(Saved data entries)
*** Block opens ***
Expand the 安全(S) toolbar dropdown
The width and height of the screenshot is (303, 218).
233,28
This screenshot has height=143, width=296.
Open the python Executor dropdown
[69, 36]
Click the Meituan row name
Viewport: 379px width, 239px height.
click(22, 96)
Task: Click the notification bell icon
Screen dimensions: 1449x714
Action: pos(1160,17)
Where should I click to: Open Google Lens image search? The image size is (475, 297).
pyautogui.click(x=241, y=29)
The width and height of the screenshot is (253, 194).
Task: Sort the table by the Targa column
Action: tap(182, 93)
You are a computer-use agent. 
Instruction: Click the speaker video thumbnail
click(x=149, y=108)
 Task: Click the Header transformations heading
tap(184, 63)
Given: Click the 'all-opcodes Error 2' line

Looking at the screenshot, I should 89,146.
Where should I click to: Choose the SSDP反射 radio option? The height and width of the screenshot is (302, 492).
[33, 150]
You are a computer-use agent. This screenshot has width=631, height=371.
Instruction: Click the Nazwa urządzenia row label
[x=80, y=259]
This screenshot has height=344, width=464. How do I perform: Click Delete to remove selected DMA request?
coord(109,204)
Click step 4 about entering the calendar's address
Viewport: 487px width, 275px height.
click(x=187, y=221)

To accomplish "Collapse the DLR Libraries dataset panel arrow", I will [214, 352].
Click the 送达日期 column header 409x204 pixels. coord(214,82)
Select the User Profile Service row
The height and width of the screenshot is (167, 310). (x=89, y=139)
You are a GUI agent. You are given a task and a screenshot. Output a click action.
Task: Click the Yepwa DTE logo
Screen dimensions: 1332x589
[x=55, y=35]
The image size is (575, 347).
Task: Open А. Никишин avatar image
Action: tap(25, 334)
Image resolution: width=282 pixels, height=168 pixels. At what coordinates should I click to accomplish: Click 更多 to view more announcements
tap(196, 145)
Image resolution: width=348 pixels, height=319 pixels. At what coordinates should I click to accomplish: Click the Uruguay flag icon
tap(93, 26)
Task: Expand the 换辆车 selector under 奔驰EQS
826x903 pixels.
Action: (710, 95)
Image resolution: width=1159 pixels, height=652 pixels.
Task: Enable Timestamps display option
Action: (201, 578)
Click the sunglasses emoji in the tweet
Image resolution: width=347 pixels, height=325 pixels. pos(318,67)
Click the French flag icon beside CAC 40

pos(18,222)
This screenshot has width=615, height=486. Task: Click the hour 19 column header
*** Block closes ***
# Problem statement
In your response, reproduce the records exactly, every one.

# Problem solution
Expand the 安全(S) toolbar dropdown
The width and height of the screenshot is (303, 218).
233,28
This screenshot has height=143, width=296.
Open the python Executor dropdown
[69, 36]
Click the Meituan row name
Viewport: 379px width, 239px height.
click(22, 96)
Task: Click the notification bell icon
Screen dimensions: 1449x714
Action: pos(1160,17)
Where should I click to: Open Google Lens image search? The image size is (475, 297).
pyautogui.click(x=241, y=29)
The width and height of the screenshot is (253, 194).
Task: Sort the table by the Targa column
Action: tap(182, 93)
You are a computer-use agent. 
Instruction: Click the speaker video thumbnail
click(x=149, y=108)
 Task: Click the Header transformations heading
tap(184, 63)
Given: Click the 'all-opcodes Error 2' line

Looking at the screenshot, I should 89,146.
Where should I click to: Choose the SSDP反射 radio option? The height and width of the screenshot is (302, 492).
[33, 150]
You are a computer-use agent. This screenshot has width=631, height=371.
Instruction: Click the Nazwa urządzenia row label
[x=80, y=259]
This screenshot has height=344, width=464. How do I perform: Click Delete to remove selected DMA request?
coord(109,204)
Click step 4 about entering the calendar's address
Viewport: 487px width, 275px height.
click(x=187, y=221)

To accomplish "Collapse the DLR Libraries dataset panel arrow", I will [214, 352].
Click the 送达日期 column header 409x204 pixels. coord(214,82)
Select the User Profile Service row
The height and width of the screenshot is (167, 310). (x=89, y=139)
You are a GUI agent. You are given a task and a screenshot. Output a click action.
Task: Click the Yepwa DTE logo
Screen dimensions: 1332x589
[x=55, y=35]
The image size is (575, 347).
Task: Open А. Никишин avatar image
Action: tap(25, 334)
Image resolution: width=282 pixels, height=168 pixels. At what coordinates should I click to accomplish: Click 更多 to view more announcements
tap(196, 145)
Image resolution: width=348 pixels, height=319 pixels. At what coordinates should I click to accomplish: Click the Uruguay flag icon
tap(93, 26)
Task: Expand the 换辆车 selector under 奔驰EQS
826x903 pixels.
Action: (710, 95)
Image resolution: width=1159 pixels, height=652 pixels.
Task: Enable Timestamps display option
Action: (201, 578)
Click the sunglasses emoji in the tweet
Image resolution: width=347 pixels, height=325 pixels. pos(318,67)
Click the French flag icon beside CAC 40

pos(18,222)
This screenshot has width=615, height=486. Task: Click the hour 19 column header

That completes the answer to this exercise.